Element lookup records

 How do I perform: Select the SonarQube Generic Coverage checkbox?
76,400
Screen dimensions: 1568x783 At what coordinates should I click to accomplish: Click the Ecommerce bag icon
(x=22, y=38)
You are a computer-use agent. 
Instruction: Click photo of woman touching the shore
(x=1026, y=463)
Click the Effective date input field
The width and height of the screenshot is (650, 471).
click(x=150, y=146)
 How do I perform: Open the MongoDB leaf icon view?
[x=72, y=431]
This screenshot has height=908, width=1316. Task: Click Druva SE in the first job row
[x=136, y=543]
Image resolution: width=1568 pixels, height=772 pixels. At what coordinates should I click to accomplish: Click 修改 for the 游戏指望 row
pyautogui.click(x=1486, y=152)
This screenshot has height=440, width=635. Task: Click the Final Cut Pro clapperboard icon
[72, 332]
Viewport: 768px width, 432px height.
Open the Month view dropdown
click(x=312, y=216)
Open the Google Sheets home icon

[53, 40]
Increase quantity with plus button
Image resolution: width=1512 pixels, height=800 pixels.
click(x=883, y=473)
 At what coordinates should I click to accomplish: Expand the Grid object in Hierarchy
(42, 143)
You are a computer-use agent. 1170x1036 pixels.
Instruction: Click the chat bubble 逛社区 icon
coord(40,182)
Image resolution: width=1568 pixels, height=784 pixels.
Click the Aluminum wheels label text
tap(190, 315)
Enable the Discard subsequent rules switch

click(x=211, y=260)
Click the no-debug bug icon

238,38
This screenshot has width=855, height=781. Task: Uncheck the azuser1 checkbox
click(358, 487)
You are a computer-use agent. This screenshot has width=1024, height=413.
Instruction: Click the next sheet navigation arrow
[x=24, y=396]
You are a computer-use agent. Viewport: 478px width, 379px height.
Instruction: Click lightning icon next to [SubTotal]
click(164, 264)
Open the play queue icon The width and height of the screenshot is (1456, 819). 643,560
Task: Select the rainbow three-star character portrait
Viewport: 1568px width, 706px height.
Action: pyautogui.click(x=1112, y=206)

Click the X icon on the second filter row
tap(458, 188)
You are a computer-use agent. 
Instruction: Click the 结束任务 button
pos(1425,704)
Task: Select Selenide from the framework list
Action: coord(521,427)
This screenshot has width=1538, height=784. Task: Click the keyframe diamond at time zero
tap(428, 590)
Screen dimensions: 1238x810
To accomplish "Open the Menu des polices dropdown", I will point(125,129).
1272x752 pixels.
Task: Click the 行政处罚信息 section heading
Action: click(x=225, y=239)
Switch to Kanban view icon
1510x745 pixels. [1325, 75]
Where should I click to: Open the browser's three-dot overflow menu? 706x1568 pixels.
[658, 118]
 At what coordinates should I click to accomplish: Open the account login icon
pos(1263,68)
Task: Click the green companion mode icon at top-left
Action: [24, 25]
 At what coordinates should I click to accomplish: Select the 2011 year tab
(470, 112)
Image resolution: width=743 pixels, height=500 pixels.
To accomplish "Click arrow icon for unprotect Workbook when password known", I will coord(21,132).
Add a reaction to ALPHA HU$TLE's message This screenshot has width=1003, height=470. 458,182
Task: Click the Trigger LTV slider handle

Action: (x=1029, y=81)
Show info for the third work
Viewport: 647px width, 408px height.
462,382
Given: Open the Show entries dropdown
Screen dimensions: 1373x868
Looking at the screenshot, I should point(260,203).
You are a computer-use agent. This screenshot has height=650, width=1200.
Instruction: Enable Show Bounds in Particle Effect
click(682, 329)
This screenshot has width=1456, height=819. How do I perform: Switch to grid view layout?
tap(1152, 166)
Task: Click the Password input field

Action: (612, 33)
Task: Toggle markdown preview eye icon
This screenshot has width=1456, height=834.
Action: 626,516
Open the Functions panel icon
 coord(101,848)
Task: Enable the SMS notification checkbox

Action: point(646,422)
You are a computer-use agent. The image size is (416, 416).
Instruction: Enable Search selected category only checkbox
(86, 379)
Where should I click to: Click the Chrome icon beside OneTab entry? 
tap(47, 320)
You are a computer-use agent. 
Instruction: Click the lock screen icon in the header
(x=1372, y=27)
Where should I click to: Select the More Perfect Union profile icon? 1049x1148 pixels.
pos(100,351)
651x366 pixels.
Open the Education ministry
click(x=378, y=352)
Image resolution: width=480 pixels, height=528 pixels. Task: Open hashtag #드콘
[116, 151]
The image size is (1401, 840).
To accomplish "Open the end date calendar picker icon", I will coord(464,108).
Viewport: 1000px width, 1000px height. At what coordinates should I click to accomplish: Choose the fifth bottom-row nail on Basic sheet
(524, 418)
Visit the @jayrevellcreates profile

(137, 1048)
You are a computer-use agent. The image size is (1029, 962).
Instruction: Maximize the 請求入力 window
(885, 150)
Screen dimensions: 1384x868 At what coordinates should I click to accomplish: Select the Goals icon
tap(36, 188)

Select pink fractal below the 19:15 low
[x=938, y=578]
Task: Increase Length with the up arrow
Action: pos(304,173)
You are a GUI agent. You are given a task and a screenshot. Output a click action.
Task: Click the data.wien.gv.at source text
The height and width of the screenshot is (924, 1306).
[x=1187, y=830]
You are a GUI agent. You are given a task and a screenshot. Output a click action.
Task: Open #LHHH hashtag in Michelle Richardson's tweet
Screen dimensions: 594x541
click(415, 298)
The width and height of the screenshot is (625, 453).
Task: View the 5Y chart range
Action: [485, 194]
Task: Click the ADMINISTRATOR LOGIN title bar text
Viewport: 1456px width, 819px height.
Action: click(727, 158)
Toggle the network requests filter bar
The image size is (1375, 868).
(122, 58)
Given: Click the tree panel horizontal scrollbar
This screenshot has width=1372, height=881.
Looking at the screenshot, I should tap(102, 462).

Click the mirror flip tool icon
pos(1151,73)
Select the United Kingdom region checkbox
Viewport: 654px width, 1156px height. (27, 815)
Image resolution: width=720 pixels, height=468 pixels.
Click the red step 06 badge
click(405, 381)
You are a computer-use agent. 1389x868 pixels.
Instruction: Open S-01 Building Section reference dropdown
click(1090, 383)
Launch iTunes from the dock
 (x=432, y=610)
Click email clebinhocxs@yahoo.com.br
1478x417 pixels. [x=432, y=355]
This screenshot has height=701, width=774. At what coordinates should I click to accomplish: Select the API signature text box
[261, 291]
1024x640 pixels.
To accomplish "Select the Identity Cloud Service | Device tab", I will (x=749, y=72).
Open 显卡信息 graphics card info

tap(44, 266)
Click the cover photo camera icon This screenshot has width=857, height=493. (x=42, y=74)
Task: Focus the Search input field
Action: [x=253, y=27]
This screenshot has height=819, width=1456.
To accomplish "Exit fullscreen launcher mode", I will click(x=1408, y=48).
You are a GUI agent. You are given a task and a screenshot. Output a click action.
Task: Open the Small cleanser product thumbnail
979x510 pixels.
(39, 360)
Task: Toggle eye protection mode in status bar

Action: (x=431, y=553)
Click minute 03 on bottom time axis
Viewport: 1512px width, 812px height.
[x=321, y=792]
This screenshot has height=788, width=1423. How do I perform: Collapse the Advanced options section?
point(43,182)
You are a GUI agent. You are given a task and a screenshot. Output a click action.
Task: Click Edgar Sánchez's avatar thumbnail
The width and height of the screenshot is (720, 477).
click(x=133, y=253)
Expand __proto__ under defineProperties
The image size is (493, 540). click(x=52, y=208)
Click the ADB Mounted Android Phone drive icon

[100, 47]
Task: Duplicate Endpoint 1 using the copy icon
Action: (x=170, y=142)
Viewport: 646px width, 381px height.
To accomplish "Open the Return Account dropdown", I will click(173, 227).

■ **Problem details**
Copy every one of the rows above, keeping each line identical to the original.

■ **Exercise response**
 How do I perform: Select the SonarQube Generic Coverage checkbox?
76,400
Screen dimensions: 1568x783 At what coordinates should I click to accomplish: Click the Ecommerce bag icon
(x=22, y=38)
You are a computer-use agent. 
Instruction: Click photo of woman touching the shore
(x=1026, y=463)
Click the Effective date input field
The width and height of the screenshot is (650, 471).
click(x=150, y=146)
 How do I perform: Open the MongoDB leaf icon view?
[x=72, y=431]
This screenshot has height=908, width=1316. Task: Click Druva SE in the first job row
[x=136, y=543]
Image resolution: width=1568 pixels, height=772 pixels. At what coordinates should I click to accomplish: Click 修改 for the 游戏指望 row
pyautogui.click(x=1486, y=152)
This screenshot has height=440, width=635. Task: Click the Final Cut Pro clapperboard icon
[72, 332]
Viewport: 768px width, 432px height.
Open the Month view dropdown
click(x=312, y=216)
Open the Google Sheets home icon

[53, 40]
Increase quantity with plus button
Image resolution: width=1512 pixels, height=800 pixels.
click(x=883, y=473)
 At what coordinates should I click to accomplish: Expand the Grid object in Hierarchy
(42, 143)
You are a computer-use agent. 1170x1036 pixels.
Instruction: Click the chat bubble 逛社区 icon
coord(40,182)
Image resolution: width=1568 pixels, height=784 pixels.
Click the Aluminum wheels label text
tap(190, 315)
Enable the Discard subsequent rules switch

click(x=211, y=260)
Click the no-debug bug icon

238,38
This screenshot has width=855, height=781. Task: Uncheck the azuser1 checkbox
click(358, 487)
You are a computer-use agent. This screenshot has width=1024, height=413.
Instruction: Click the next sheet navigation arrow
[x=24, y=396]
You are a computer-use agent. Viewport: 478px width, 379px height.
Instruction: Click lightning icon next to [SubTotal]
click(164, 264)
Open the play queue icon The width and height of the screenshot is (1456, 819). 643,560
Task: Select the rainbow three-star character portrait
Viewport: 1568px width, 706px height.
Action: pyautogui.click(x=1112, y=206)

Click the X icon on the second filter row
tap(458, 188)
You are a computer-use agent. 
Instruction: Click the 结束任务 button
pos(1425,704)
Task: Select Selenide from the framework list
Action: coord(521,427)
This screenshot has width=1538, height=784. Task: Click the keyframe diamond at time zero
tap(428, 590)
Screen dimensions: 1238x810
To accomplish "Open the Menu des polices dropdown", I will point(125,129).
1272x752 pixels.
Task: Click the 行政处罚信息 section heading
Action: click(x=225, y=239)
Switch to Kanban view icon
1510x745 pixels. [1325, 75]
Where should I click to: Open the browser's three-dot overflow menu? 706x1568 pixels.
[658, 118]
 At what coordinates should I click to accomplish: Open the account login icon
pos(1263,68)
Task: Click the green companion mode icon at top-left
Action: [24, 25]
 At what coordinates should I click to accomplish: Select the 2011 year tab
(470, 112)
Image resolution: width=743 pixels, height=500 pixels.
To accomplish "Click arrow icon for unprotect Workbook when password known", I will coord(21,132).
Add a reaction to ALPHA HU$TLE's message This screenshot has width=1003, height=470. 458,182
Task: Click the Trigger LTV slider handle

Action: (x=1029, y=81)
Show info for the third work
Viewport: 647px width, 408px height.
462,382
Given: Open the Show entries dropdown
Screen dimensions: 1373x868
Looking at the screenshot, I should point(260,203).
You are a computer-use agent. This screenshot has height=650, width=1200.
Instruction: Enable Show Bounds in Particle Effect
click(682, 329)
This screenshot has width=1456, height=819. How do I perform: Switch to grid view layout?
tap(1152, 166)
Task: Click the Password input field

Action: (612, 33)
Task: Toggle markdown preview eye icon
This screenshot has width=1456, height=834.
Action: 626,516
Open the Functions panel icon
 coord(101,848)
Task: Enable the SMS notification checkbox

Action: point(646,422)
You are a computer-use agent. The image size is (416, 416).
Instruction: Enable Search selected category only checkbox
(86, 379)
Where should I click to: Click the Chrome icon beside OneTab entry? 
tap(47, 320)
You are a computer-use agent. 
Instruction: Click the lock screen icon in the header
(x=1372, y=27)
Where should I click to: Select the More Perfect Union profile icon? 1049x1148 pixels.
pos(100,351)
651x366 pixels.
Open the Education ministry
click(x=378, y=352)
Image resolution: width=480 pixels, height=528 pixels. Task: Open hashtag #드콘
[116, 151]
The image size is (1401, 840).
To accomplish "Open the end date calendar picker icon", I will coord(464,108).
Viewport: 1000px width, 1000px height. At what coordinates should I click to accomplish: Choose the fifth bottom-row nail on Basic sheet
(524, 418)
Visit the @jayrevellcreates profile

(137, 1048)
You are a computer-use agent. The image size is (1029, 962).
Instruction: Maximize the 請求入力 window
(885, 150)
Screen dimensions: 1384x868 At what coordinates should I click to accomplish: Select the Goals icon
tap(36, 188)

Select pink fractal below the 19:15 low
[x=938, y=578]
Task: Increase Length with the up arrow
Action: pos(304,173)
You are a GUI agent. You are given a task and a screenshot. Output a click action.
Task: Click the data.wien.gv.at source text
The height and width of the screenshot is (924, 1306).
[x=1187, y=830]
You are a GUI agent. You are given a task and a screenshot. Output a click action.
Task: Open #LHHH hashtag in Michelle Richardson's tweet
Screen dimensions: 594x541
click(415, 298)
The width and height of the screenshot is (625, 453).
Task: View the 5Y chart range
Action: [485, 194]
Task: Click the ADMINISTRATOR LOGIN title bar text
Viewport: 1456px width, 819px height.
Action: click(727, 158)
Toggle the network requests filter bar
The image size is (1375, 868).
(122, 58)
Given: Click the tree panel horizontal scrollbar
This screenshot has width=1372, height=881.
Looking at the screenshot, I should tap(102, 462).

Click the mirror flip tool icon
pos(1151,73)
Select the United Kingdom region checkbox
Viewport: 654px width, 1156px height. (27, 815)
Image resolution: width=720 pixels, height=468 pixels.
Click the red step 06 badge
click(405, 381)
You are a computer-use agent. 1389x868 pixels.
Instruction: Open S-01 Building Section reference dropdown
click(1090, 383)
Launch iTunes from the dock
 (x=432, y=610)
Click email clebinhocxs@yahoo.com.br
1478x417 pixels. [x=432, y=355]
This screenshot has height=701, width=774. At what coordinates should I click to accomplish: Select the API signature text box
[261, 291]
1024x640 pixels.
To accomplish "Select the Identity Cloud Service | Device tab", I will (x=749, y=72).
Open 显卡信息 graphics card info

tap(44, 266)
Click the cover photo camera icon This screenshot has width=857, height=493. (x=42, y=74)
Task: Focus the Search input field
Action: [x=253, y=27]
This screenshot has height=819, width=1456.
To accomplish "Exit fullscreen launcher mode", I will click(x=1408, y=48).
You are a GUI agent. You are given a task and a screenshot. Output a click action.
Task: Open the Small cleanser product thumbnail
979x510 pixels.
(39, 360)
Task: Toggle eye protection mode in status bar

Action: (x=431, y=553)
Click minute 03 on bottom time axis
Viewport: 1512px width, 812px height.
[x=321, y=792]
This screenshot has height=788, width=1423. How do I perform: Collapse the Advanced options section?
point(43,182)
You are a GUI agent. You are given a task and a screenshot. Output a click action.
Task: Click Edgar Sánchez's avatar thumbnail
The width and height of the screenshot is (720, 477).
click(x=133, y=253)
Expand __proto__ under defineProperties
The image size is (493, 540). click(x=52, y=208)
Click the ADB Mounted Android Phone drive icon

[100, 47]
Task: Duplicate Endpoint 1 using the copy icon
Action: (x=170, y=142)
Viewport: 646px width, 381px height.
To accomplish "Open the Return Account dropdown", I will click(173, 227).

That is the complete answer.